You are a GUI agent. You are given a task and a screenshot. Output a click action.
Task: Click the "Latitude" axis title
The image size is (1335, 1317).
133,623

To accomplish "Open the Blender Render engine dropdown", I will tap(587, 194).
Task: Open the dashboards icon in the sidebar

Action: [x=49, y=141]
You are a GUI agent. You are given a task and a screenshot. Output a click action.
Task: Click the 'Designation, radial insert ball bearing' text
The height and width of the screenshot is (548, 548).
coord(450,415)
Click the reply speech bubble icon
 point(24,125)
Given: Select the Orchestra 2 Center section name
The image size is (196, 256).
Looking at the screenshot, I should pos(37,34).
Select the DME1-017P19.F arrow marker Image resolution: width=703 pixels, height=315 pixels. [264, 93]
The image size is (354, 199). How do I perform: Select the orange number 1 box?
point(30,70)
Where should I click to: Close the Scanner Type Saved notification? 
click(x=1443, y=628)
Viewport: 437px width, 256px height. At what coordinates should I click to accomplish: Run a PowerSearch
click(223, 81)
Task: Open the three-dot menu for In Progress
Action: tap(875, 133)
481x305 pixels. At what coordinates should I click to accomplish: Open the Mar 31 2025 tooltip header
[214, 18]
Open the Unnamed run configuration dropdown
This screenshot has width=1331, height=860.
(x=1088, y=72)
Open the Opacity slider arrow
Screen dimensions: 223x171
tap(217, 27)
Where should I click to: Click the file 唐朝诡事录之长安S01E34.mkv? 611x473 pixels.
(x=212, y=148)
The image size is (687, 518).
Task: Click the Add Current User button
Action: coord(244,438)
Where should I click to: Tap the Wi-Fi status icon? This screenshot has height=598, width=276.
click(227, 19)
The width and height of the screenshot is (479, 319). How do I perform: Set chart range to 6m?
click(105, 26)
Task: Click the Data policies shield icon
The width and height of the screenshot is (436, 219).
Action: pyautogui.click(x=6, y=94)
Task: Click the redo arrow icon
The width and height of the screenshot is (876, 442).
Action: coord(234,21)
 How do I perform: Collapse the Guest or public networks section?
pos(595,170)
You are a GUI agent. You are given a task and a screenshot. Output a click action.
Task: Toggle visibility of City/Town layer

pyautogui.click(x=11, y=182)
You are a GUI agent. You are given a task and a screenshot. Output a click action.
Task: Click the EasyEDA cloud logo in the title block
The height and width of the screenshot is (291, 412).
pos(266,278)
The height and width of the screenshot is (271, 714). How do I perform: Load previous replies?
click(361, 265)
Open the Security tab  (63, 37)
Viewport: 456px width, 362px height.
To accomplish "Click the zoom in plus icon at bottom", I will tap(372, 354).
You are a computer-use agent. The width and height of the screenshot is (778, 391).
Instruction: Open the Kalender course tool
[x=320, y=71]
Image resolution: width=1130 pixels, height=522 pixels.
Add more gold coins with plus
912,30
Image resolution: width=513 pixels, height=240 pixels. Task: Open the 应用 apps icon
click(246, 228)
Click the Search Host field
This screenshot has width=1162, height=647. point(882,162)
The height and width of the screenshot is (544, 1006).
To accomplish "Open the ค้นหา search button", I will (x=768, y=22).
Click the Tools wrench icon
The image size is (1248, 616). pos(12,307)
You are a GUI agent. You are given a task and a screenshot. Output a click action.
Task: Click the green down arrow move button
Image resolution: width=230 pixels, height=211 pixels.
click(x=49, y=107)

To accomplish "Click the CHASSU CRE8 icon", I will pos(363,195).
◆ ◆ ◆ ◆ ◆
§ **Task description**
Identify every line above with the string "will" in it. Copy those lines.

§ **Exercise output**
To accomplish "Open the Blender Render engine dropdown", I will tap(587, 194).
To accomplish "Click the zoom in plus icon at bottom", I will tap(372, 354).
To accomplish "Open the ค้นหา search button", I will (x=768, y=22).
To accomplish "Click the CHASSU CRE8 icon", I will pos(363,195).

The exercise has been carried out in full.